**WHAT THE EXERCISE ASKS:**
Within the entries below, the lines from the one with "The width and" through the one with "Click the fast-forward" are to be set down exactly, both ends kept.

**SUPPLIED MATERIAL:**
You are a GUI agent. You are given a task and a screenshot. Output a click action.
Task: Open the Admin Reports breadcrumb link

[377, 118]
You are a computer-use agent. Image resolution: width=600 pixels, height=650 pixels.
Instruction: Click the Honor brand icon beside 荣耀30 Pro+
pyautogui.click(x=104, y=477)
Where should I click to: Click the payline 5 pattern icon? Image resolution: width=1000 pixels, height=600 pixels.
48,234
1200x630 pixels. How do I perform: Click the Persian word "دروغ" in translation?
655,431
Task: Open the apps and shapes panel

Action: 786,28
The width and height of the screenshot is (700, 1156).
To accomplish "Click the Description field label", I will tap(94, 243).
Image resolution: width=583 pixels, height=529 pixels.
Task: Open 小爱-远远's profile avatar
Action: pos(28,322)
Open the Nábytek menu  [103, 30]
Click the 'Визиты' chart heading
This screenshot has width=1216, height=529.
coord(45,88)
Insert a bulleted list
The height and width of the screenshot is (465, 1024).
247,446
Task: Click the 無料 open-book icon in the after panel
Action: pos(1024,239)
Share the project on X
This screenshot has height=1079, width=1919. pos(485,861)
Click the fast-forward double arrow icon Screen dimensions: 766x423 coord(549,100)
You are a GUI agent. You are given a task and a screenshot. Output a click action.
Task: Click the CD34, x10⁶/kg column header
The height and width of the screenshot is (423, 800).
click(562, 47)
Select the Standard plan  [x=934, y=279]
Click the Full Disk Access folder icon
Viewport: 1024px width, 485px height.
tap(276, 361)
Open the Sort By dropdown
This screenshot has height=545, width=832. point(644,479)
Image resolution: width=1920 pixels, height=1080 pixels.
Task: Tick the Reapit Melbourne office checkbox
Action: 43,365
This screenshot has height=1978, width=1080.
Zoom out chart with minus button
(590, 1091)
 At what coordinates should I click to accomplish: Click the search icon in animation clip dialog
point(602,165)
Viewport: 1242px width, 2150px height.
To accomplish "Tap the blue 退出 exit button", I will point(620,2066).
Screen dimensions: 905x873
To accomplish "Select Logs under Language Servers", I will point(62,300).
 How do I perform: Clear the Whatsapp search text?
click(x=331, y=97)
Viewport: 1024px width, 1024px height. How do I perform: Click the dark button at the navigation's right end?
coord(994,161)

**TASK RESULT:**
The width and height of the screenshot is (700, 1156).
To accomplish "Click the Description field label", I will tap(94, 243).
Image resolution: width=583 pixels, height=529 pixels.
Task: Open 小爱-远远's profile avatar
Action: pos(28,322)
Open the Nábytek menu  [103, 30]
Click the 'Визиты' chart heading
This screenshot has width=1216, height=529.
coord(45,88)
Insert a bulleted list
The height and width of the screenshot is (465, 1024).
247,446
Task: Click the 無料 open-book icon in the after panel
Action: pos(1024,239)
Share the project on X
This screenshot has height=1079, width=1919. pos(485,861)
Click the fast-forward double arrow icon Screen dimensions: 766x423 coord(549,100)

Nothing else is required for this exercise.